Here is way of visualizing what random measurement error in x2 does to inferences we want to make about the relationship between x2 and y. Recall that y is objectively, in part, a function of x2 wherein each unit increase in x2 coincides with an increase of 1 in y even as there is an estimated (and independent) effect of x1 and an error term as well. This amounts to a Type 2 error. The true population effect is 1. Our OLS estimates for x2 without random measurement error includes 1. However, random measurement error pushes the estimated effect to zero and precludes us from detecting that signal. You can call this a “bias” of a sort; random measurement error in an independent variable biases a regression coefficient to zero. I don’t know if we necessarily think of this in the same way we think of “bias” in the systematic context, but that’s because a lot of us were molded in the context of null hypothesis testing.

plot of chunk random-measurement-error-x2

There is an interesting effect on the intercept too. The more, for lack of better term, “plausible” the random measurement error is in the scale of x2 (e.g. recoding every 10th value to be 0, i.e. the mean), the more the intercept is stressed from its true value as well. The less plausible the random measurement error is, the more the intercept is unchanged.

Another way of looking at the fundamental takeaway here is to compare the R-squared values from these models. The effect of increasing measurement error in x2, at least in how I’ve done that in this exercise, is to collapse the R-squared from the model with no measurement bias to the model that excludes x2 outright. Random measurement as severe at both tails reduces the measure of x2 to noise.

plot of chunk random-measurement-error-x2-rsq

Random Measurement Error in Y

Random measurement error in the dependent variable does not have quite the same effect, even if the fundamental takeaway in terms of what random measurement error does will be the same. We’ll do what we did previously for x2, but for y instead.

Ymods <- tibble()

for (i in new_vals) {
Data %>%
  mutate_at(vars("y"), list(ynv = ~ifelse(row_number() %in% c(seq(0, 1000, by =10)), i, y))) -> Data
  mod <- lm(ynv ~ x1 + x2, data=Data)
  r2 = broom::glance(mod)[1,1] %>% pull()
  broomed = broom::tidy(mod) %>% mutate(mod = i, r2 = r2)
  Ymods = bind_rows(Ymods, broomed)

Random measurement error in the dependent variable will not really bias the regression coefficients. The intercept will want to travel in the direction of the random measurement error in y, which isn’t too surprising when you internalize that the intercept is the estimate of y when all covariates are set to zero. However, the regression coefficients for x1 and x2 don’t materially move much. They just get noisier. Random measurement error in an independent variable will push its coefficient to zero. Random measurement error in the dependent variable will extend out the standard errors for the independent variables.

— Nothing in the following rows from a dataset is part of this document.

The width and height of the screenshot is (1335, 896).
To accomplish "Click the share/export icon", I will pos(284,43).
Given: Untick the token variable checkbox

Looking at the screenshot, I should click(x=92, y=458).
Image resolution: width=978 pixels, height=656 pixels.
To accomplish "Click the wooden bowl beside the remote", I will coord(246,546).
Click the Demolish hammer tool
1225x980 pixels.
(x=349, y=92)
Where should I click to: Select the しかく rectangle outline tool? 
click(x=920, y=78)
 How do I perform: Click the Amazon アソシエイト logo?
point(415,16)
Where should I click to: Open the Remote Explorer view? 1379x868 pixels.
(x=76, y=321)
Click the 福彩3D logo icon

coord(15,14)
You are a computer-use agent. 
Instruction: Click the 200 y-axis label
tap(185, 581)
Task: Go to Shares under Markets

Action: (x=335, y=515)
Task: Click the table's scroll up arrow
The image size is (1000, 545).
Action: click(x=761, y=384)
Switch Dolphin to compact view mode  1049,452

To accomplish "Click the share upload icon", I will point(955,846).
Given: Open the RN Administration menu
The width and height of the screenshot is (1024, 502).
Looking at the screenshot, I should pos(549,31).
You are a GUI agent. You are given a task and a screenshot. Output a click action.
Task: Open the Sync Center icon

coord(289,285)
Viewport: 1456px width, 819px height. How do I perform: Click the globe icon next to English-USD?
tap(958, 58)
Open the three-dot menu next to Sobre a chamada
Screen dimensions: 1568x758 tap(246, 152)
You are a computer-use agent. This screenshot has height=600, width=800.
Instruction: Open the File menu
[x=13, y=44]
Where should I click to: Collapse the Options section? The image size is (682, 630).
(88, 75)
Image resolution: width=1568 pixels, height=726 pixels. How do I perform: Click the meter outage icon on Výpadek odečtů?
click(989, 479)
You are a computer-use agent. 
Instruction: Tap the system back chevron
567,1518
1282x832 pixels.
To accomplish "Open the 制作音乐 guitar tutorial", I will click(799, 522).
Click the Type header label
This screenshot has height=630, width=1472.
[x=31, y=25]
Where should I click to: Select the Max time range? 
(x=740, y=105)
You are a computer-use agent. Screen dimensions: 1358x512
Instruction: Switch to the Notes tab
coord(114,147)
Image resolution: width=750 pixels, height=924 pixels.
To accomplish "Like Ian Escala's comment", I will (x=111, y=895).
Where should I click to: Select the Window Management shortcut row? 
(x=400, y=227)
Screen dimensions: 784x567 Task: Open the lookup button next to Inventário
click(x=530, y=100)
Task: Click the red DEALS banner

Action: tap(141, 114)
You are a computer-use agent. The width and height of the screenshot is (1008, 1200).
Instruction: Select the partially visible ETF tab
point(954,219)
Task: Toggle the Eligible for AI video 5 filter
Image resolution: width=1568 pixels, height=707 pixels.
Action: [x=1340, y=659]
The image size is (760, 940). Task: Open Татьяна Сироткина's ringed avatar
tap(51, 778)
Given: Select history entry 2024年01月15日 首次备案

plot of chunk random-measurement-error-y

Comparing the R-squared values will illustrate what’s happening here. Random measurement error, whether in an independent variable or a dependent variable, decreases R-squared. This has implications for the standard error since R-squared appears in the numerator of the standard error of the slope. Standard errors increase as R-square increases.

plot of chunk random-measurement-error-y-rsq

I should think soon about extending this framework to explore systematic measurement error and bias in this setup. Already, my post on instrumental variables does this. However, I wanted something on my website that at least unpacks random measurement error as well.